Nós preferimos interpretar a vida dos homens e das mulheres pela ótica da confiança no próprio ser humano. A nossa deveria ser uma compreensão interessada e comprometida da história. Porque queremos entender, compreender o presente de nossa gente através de nosso passado, próximo ou distante, para poder projetar uma transformação, um futuro melhor.

Muitas das soluções propostas para a nossa história, paradoxalmente, distanciam a vista da história presente, ou seja, de uma descrição crítica da história. Nós não desviamos o olhar desta descrição crítica, porém reconhecemos que tampouco renunciar à busca teórica (práxis teórica) de certos fundamentos constitutivos de nossa condição histórica, de certos valores simbólicos fortemente arraigados em nossa própria sociedade da interpretação que possamos fazer dos esforços históricos dos seres humanos por compreender-se e por transformar este mundo. Um dos trabalhos que deve realizar o militante é recuperar essa prática teórica: ler e re-ler os grandes símbolos libertadores de nossa realidade, e re-criá-los, de novo.

A leitura dos relatos e acontecimentos de nossa história, de nossa gente, pode dar-nos uma pista para assumir a história de nosso Continente, que está carregado de histórias de seres humanos que no meio das contradições da vida buscaram remediar e assumir a própria história pretendendo mudá-la para melhor. Tendo por base a nossa história, as nossas experiências boas e nefastas, devemos pensar novas alternativas. Esta releitura, esta interpretação de nossa realidade, criaria em nós a necessidade de re-figurar nossa história, projetar nosso futuro, pôr em movimento todas as nossas potencialidades próprias, para construir esse “outro mundo possível”.

Lendo e relendo nossa história, nossas raízes ancestrais e nossas utopias permanentes, essas “Grandes causas da Pátria Grande”, nos perguntaremos:

Que é hoje América Latina?
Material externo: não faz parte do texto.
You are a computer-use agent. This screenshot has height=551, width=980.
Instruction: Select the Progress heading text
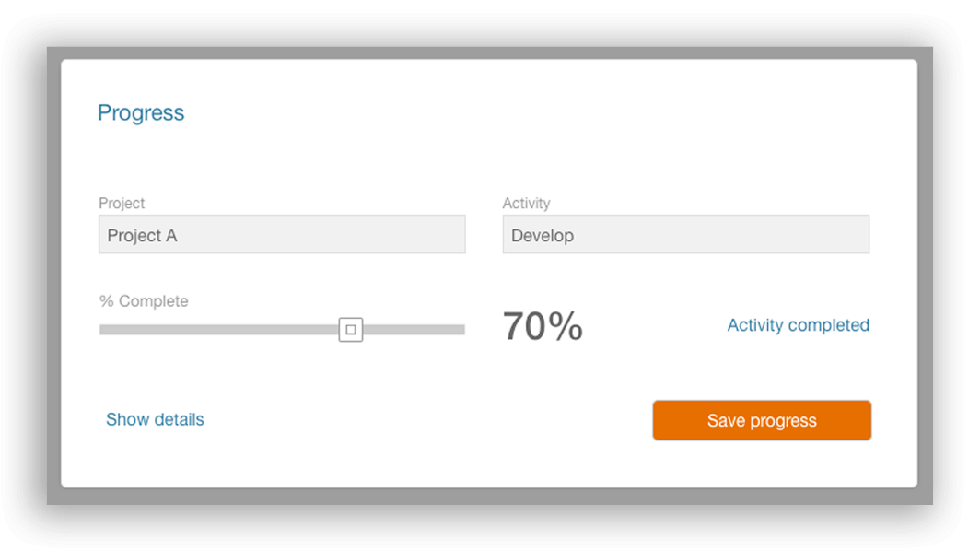[141, 113]
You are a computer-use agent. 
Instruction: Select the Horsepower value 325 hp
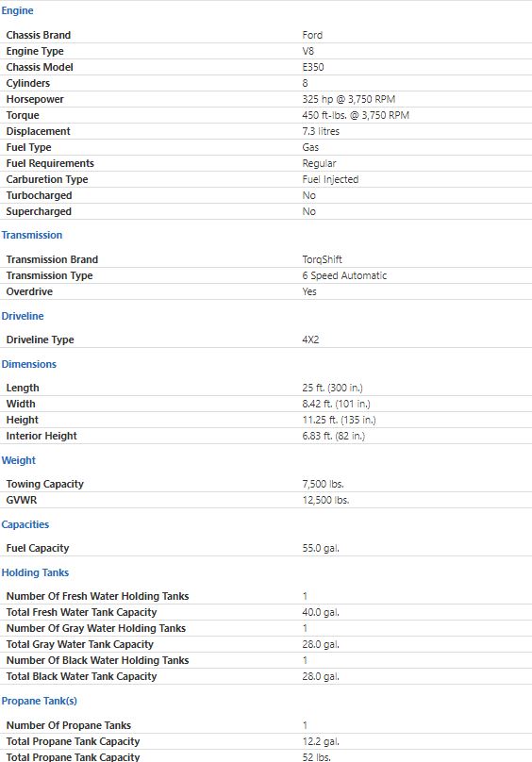[x=349, y=99]
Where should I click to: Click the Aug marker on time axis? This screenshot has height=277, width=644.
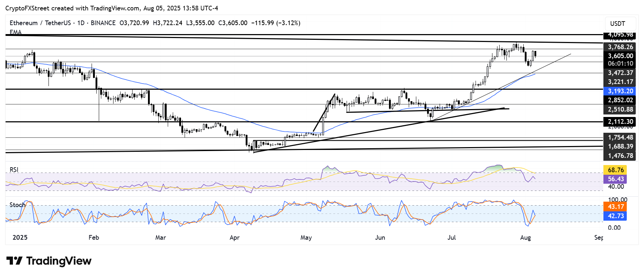[x=525, y=238]
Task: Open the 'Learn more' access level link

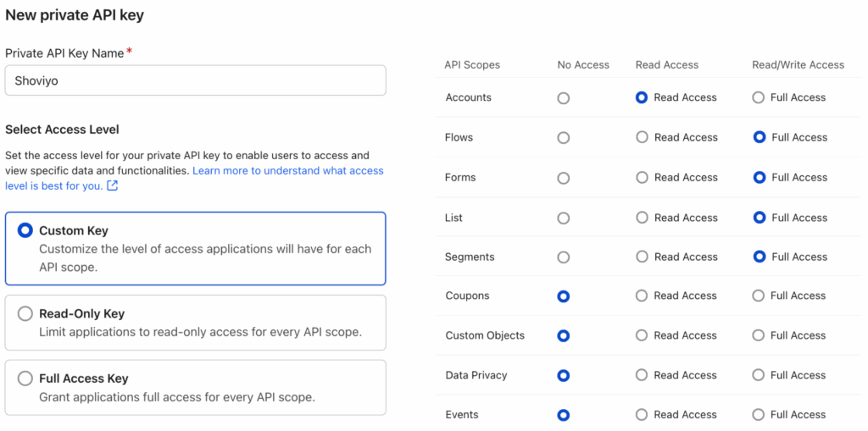Action: click(x=287, y=171)
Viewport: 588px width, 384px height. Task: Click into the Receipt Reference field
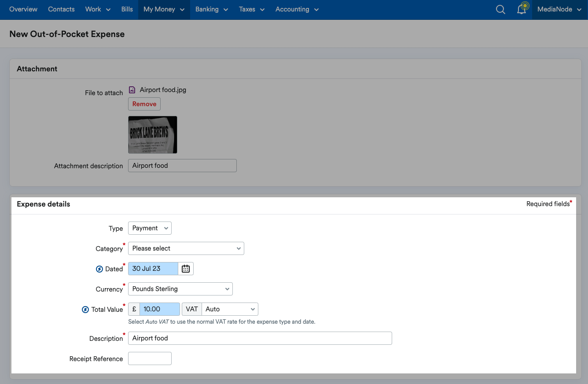pyautogui.click(x=149, y=358)
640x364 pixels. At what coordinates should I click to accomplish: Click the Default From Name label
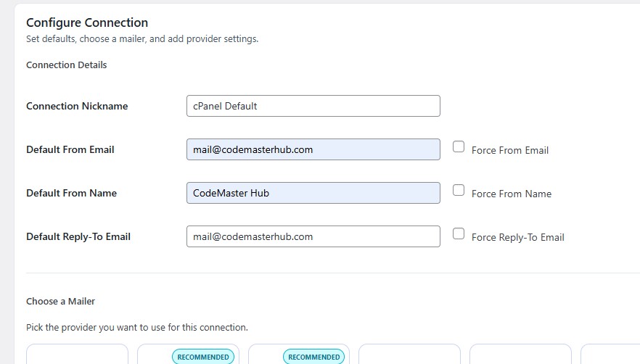[71, 193]
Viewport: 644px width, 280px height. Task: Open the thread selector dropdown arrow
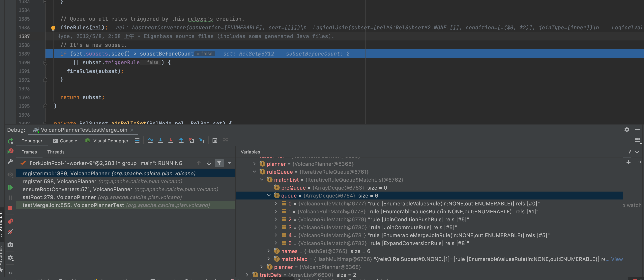tap(229, 163)
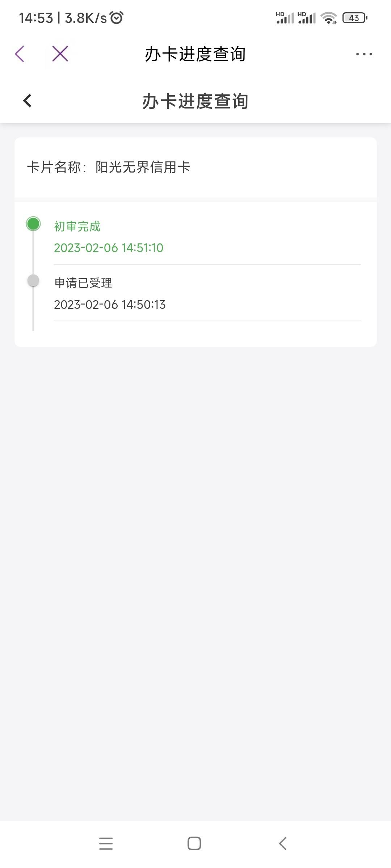
Task: Close the page with the purple X
Action: pyautogui.click(x=60, y=54)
Como conservar viva e em crescimento sua identidade? Como expressar hoje, com palavras e alentos novos, essas permanentes “Grandes Causas da Pátria Grande”? Onde estão, como resgatar e onde colocar os Heróis nacionais neste novo mundo globalizado?

Que tipo de sociedade necessitamos? Que tipo de educação libertadora necessitamos? Que tipo de saúde? Que tipo de política? Que tipo de Igreja queremos? Que tipo de comunicação?

Como caminhar para um mundo plural, diverso, respeitoso com todas as identidades e as peculiaridades indiosincráticas? Como manter vivos os valores autóctones que têm dado sempre o colorido identificador dos diferentes Continentes? Como poderemos, cada um de nós, ser fiéis ao que somos e sem deixar de ser cidadãos da “aldeia mundial”, cosmopolitas do Universo? Como poderemos recriar todos estes símbolos e pôr todo nosso coração em alimentar essas chamas nos corações de nossos irmãos e irmãs? Como leremos e recriaremos nossa realidade e seus símbolos?